Serhiy Trykosh

Personal information
- Full name: Serhiy Valeriyovych Trykosh
- Date of birth: 12 October 1998 (age 26)
- Place of birth: Ratne, Ukraine
- Height: 1.78 m (5 ft 10 in)
- Position(s): Midfielder

Team information
- Current team: Nyva Terebovlya

Youth career
- 2013–2014: BRW-BIK Volodymyr-Volynskyi
- 2014–2015: FC Volyn Lutsk

Senior career*
- Years: Team / Apps / (Gls)
- 2015–2017: Volyn Lutsk / 3 / (0)
- 2017–2018: Rochyn Sosnivka / 4 / (0)
- 2018: Sparta Brodnica
- 2019–2020: ODEK Orzhiv / 4 / (0)
- 2020: NFK Boratyn / 0 / (0)
- 2021–: Nyva Terebovlya / 4 / (0)

= Serhiy Trykosh =

Ukrainian footballer

Serhiy Valeriyovych Trykosh (Сергій Валерійович Трикош; born 12 October 1998) is a Ukrainian professional football midfielder who plays for the Ukrainian amateur club Nyva Terebovlya.

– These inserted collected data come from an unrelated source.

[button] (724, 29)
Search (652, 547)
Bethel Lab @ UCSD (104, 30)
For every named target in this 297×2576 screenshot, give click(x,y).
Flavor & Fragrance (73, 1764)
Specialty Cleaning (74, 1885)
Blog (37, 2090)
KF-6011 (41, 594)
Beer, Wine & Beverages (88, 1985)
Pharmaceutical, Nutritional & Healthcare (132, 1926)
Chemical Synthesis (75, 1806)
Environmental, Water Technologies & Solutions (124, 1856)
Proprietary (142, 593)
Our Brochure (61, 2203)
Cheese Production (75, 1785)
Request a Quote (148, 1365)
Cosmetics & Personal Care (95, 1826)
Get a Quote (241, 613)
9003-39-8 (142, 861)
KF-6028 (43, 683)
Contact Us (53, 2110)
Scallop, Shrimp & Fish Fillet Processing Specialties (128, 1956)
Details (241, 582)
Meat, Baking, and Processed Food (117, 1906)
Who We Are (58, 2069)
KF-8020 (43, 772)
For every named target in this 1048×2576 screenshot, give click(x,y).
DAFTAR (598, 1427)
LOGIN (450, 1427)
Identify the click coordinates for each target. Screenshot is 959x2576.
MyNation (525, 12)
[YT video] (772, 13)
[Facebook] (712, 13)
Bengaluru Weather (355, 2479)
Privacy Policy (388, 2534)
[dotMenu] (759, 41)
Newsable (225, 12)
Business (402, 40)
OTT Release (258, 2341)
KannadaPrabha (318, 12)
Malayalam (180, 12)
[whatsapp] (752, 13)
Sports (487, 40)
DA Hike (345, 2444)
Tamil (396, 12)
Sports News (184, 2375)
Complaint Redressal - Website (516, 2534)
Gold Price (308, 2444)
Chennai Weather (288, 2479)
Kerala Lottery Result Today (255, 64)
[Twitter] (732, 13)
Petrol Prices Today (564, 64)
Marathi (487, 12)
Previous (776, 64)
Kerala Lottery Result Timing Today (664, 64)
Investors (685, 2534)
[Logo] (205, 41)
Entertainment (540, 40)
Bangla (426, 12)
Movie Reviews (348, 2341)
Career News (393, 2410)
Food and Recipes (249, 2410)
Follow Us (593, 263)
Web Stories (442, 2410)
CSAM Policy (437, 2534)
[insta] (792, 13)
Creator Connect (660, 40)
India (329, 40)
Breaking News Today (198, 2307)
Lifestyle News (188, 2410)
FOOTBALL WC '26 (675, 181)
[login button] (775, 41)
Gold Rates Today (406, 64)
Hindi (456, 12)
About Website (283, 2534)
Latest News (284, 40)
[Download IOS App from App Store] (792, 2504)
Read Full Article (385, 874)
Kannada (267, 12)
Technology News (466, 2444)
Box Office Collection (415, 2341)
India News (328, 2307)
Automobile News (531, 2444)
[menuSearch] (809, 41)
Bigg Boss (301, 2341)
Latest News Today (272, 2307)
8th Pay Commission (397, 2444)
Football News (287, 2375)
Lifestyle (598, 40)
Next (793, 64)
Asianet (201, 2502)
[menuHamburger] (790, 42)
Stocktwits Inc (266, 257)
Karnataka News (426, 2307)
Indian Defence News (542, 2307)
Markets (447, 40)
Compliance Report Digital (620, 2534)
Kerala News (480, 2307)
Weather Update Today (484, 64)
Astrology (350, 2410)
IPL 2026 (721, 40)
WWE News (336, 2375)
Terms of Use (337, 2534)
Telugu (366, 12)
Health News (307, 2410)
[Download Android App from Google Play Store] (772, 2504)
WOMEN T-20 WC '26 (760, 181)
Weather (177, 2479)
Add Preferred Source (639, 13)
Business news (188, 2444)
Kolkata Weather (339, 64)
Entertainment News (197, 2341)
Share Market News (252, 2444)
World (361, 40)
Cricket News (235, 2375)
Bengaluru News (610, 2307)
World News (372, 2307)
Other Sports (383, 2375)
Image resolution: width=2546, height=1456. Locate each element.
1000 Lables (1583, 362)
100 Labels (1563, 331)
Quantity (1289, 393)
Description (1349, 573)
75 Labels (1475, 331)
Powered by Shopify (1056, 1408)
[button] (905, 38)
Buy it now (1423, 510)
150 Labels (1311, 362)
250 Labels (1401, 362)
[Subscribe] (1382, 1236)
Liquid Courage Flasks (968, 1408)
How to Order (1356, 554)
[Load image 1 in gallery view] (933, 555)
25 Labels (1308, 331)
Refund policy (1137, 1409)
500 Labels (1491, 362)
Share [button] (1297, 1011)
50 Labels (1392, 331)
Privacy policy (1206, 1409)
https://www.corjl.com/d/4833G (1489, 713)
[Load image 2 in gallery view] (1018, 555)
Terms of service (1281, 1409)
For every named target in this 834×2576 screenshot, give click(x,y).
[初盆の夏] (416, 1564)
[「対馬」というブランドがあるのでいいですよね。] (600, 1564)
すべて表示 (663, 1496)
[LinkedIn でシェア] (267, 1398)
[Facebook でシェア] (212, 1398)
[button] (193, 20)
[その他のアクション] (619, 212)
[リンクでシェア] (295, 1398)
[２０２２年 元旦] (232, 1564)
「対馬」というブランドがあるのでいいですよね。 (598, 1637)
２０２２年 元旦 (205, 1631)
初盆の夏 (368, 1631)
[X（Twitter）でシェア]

Trykosh is a product of the BRW-BIK Volodymyr-Volynskyi and FC Volyn Youth Sportive School Systems. Then he signed a professional contract with FC Volyn Lutsk in the Ukrainian Premier League.

He made his debut in the Ukrainian Premier League for FC Volyn on 20 May 2017, played in the match against FC Zirka Kropyvnytskyi.